Copy the lines below verbatim, leaving out the pictures.

[START Record list]

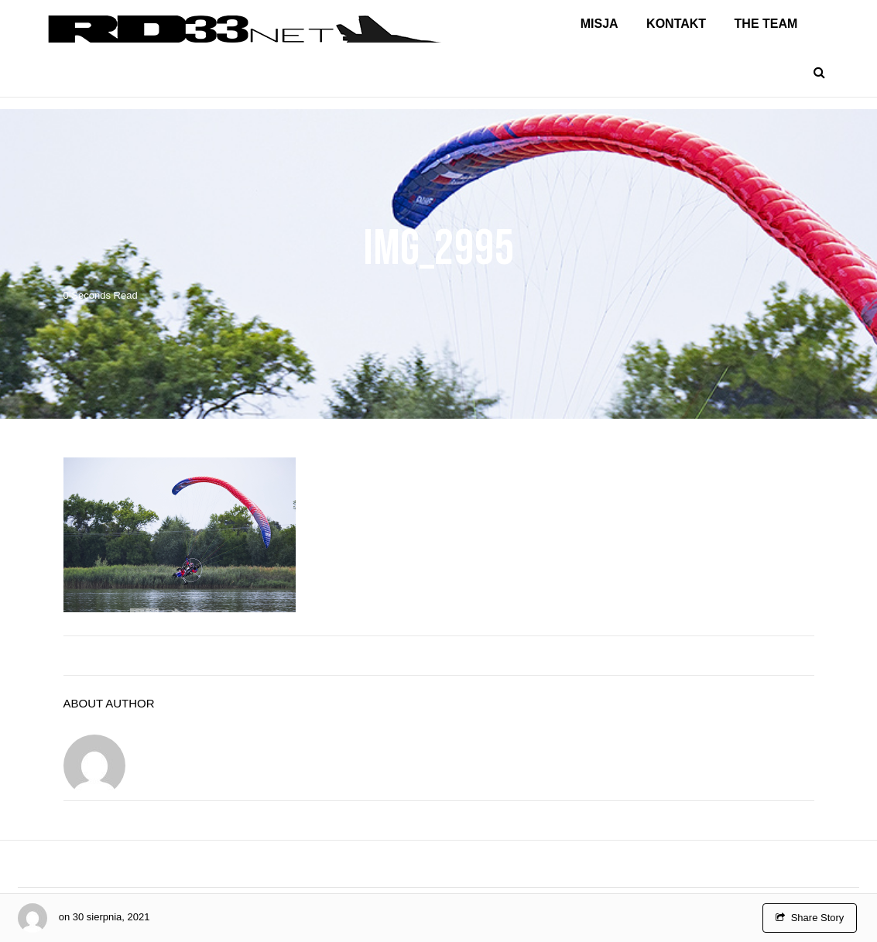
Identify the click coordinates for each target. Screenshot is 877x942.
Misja (599, 23)
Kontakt (676, 23)
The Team (766, 23)
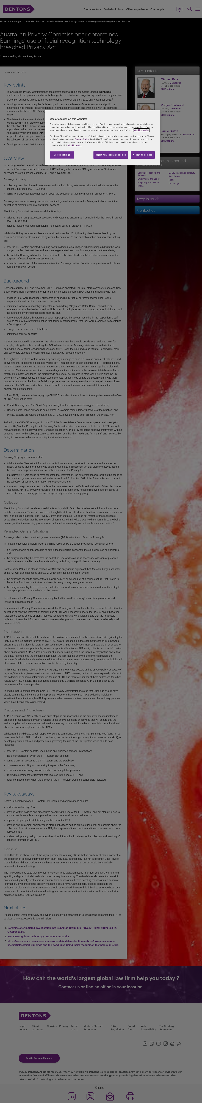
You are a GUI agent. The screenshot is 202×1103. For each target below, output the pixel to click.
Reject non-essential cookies (110, 155)
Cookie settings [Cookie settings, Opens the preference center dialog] (62, 155)
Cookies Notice (141, 130)
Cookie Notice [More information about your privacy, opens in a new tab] (75, 145)
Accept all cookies (142, 155)
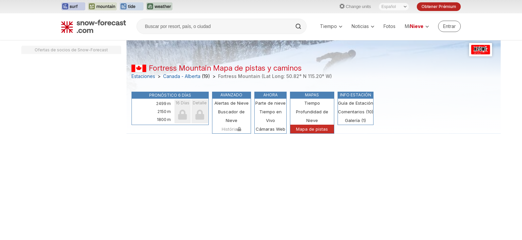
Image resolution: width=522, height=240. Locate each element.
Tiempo (331, 26)
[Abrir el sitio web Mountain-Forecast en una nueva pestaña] (102, 6)
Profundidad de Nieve (312, 116)
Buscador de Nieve (231, 116)
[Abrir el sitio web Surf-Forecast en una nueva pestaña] (73, 6)
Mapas (312, 94)
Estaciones (143, 76)
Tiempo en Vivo (270, 116)
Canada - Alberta (181, 76)
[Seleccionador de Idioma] (394, 6)
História (231, 129)
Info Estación (355, 94)
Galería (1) (355, 120)
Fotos (389, 26)
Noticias (363, 26)
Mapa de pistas (312, 129)
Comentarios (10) (355, 111)
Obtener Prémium (438, 6)
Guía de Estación (355, 103)
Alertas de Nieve (231, 103)
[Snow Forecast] (93, 26)
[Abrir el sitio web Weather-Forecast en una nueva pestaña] (159, 6)
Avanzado (231, 94)
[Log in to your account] (449, 26)
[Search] (299, 26)
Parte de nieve (270, 103)
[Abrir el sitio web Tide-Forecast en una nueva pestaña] (131, 6)
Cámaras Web (270, 129)
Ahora (270, 94)
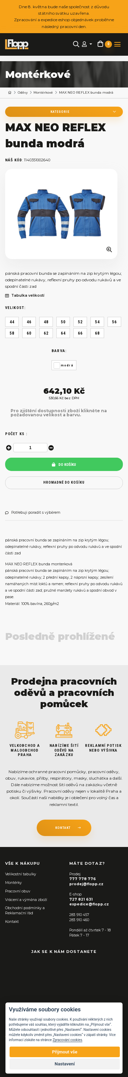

[END Record list]

* _Result for this exercise_
Identify the click coordinates for each target. Screenshot is 877x942.
Misja (599, 23)
Kontakt (676, 23)
The Team (766, 23)
You are a GUI agent. The screenshot is 202×1103. For each target below, output the pixel to click.
Reject non-essential cookies (110, 155)
Cookie settings [Cookie settings, Opens the preference center dialog] (62, 155)
Cookies Notice (141, 130)
Cookie Notice [More information about your privacy, opens in a new tab] (75, 145)
Accept all cookies (142, 155)
Image resolution: width=522, height=240. Locate each element.
Tiempo (331, 26)
[Abrir el sitio web Mountain-Forecast en una nueva pestaña] (102, 6)
Profundidad de Nieve (312, 116)
Buscador de Nieve (231, 116)
[Abrir el sitio web Surf-Forecast en una nueva pestaña] (73, 6)
Mapas (312, 94)
Estaciones (143, 76)
Tiempo en Vivo (270, 116)
Canada - Alberta (181, 76)
[Seleccionador de Idioma] (394, 6)
História (231, 129)
Info Estación (355, 94)
Galería (1) (355, 120)
Fotos (389, 26)
Noticias (363, 26)
Mapa de pistas (312, 129)
Comentarios (10) (355, 111)
Obtener Prémium (438, 6)
Guía de Estación (355, 103)
Alertas de Nieve (231, 103)
[Snow Forecast] (93, 26)
[Abrir el sitio web Weather-Forecast en una nueva pestaña] (159, 6)
Avanzado (231, 94)
[Log in to your account] (449, 26)
[Search] (299, 26)
Parte de nieve (270, 103)
[Abrir el sitio web Tide-Forecast en una nueva pestaña] (131, 6)
Cámaras Web (270, 129)
Ahora (270, 94)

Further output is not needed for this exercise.